[AIM OF THE TASK]
Without any pictures, retype exactly the lines that begin at the one holding "The image size is (1512, 748)." and end at the last line of the data below.

##### GIVEN RECORDS #####

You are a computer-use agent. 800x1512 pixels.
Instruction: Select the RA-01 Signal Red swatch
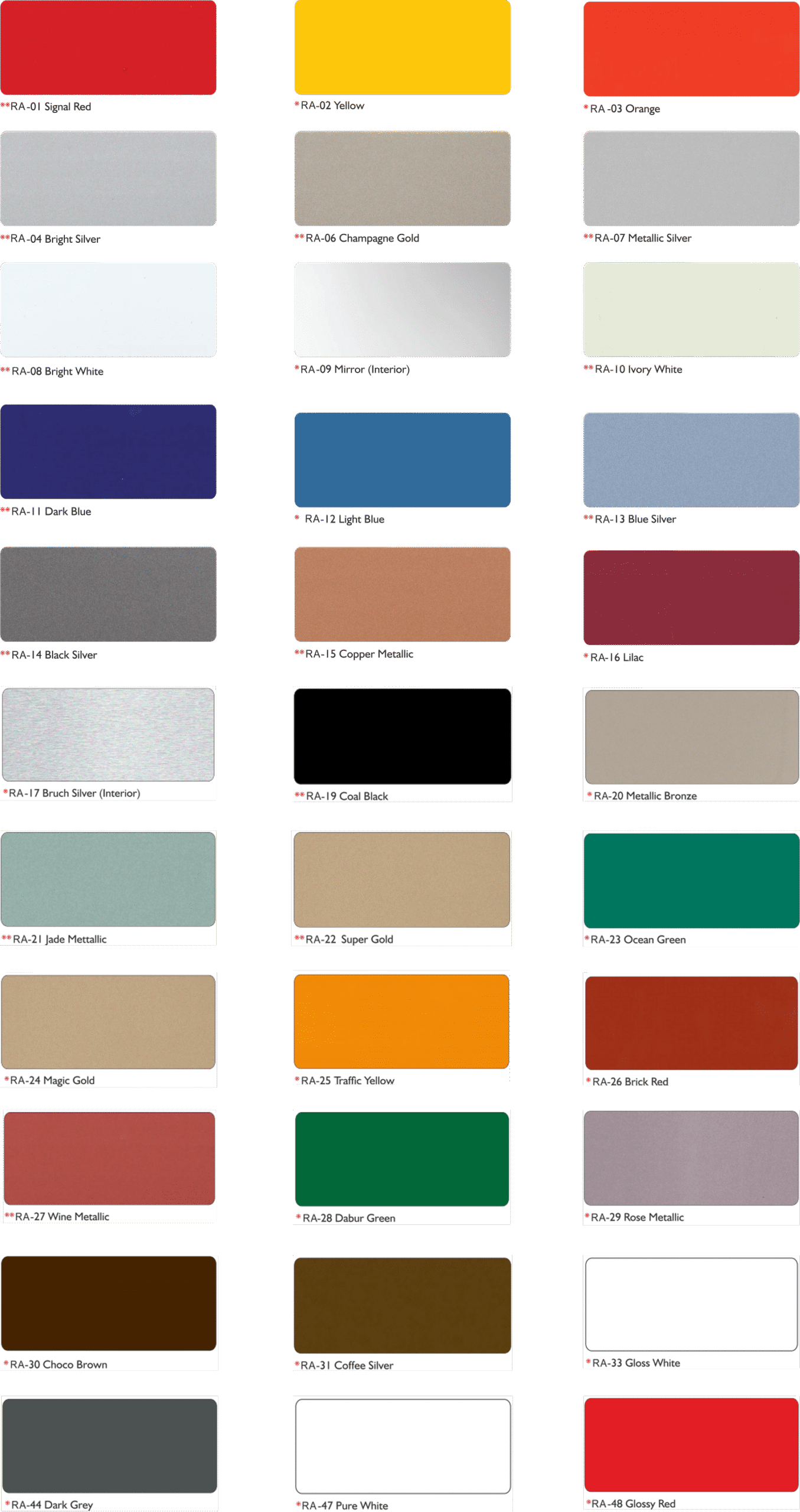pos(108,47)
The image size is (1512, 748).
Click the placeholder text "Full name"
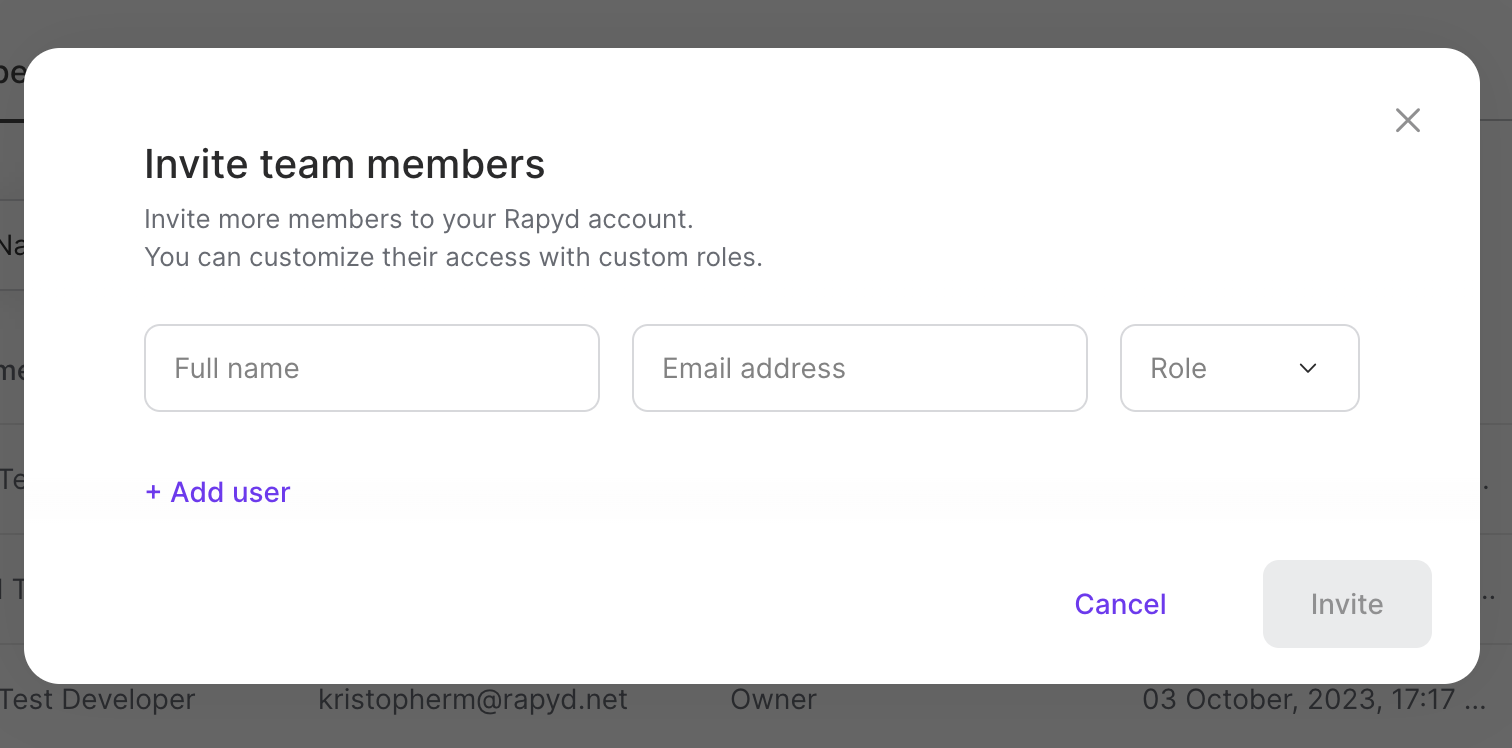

#####

[SOLUTION TO THE EXERCISE]
The image size is (1512, 748).
Click the placeholder text "Full name"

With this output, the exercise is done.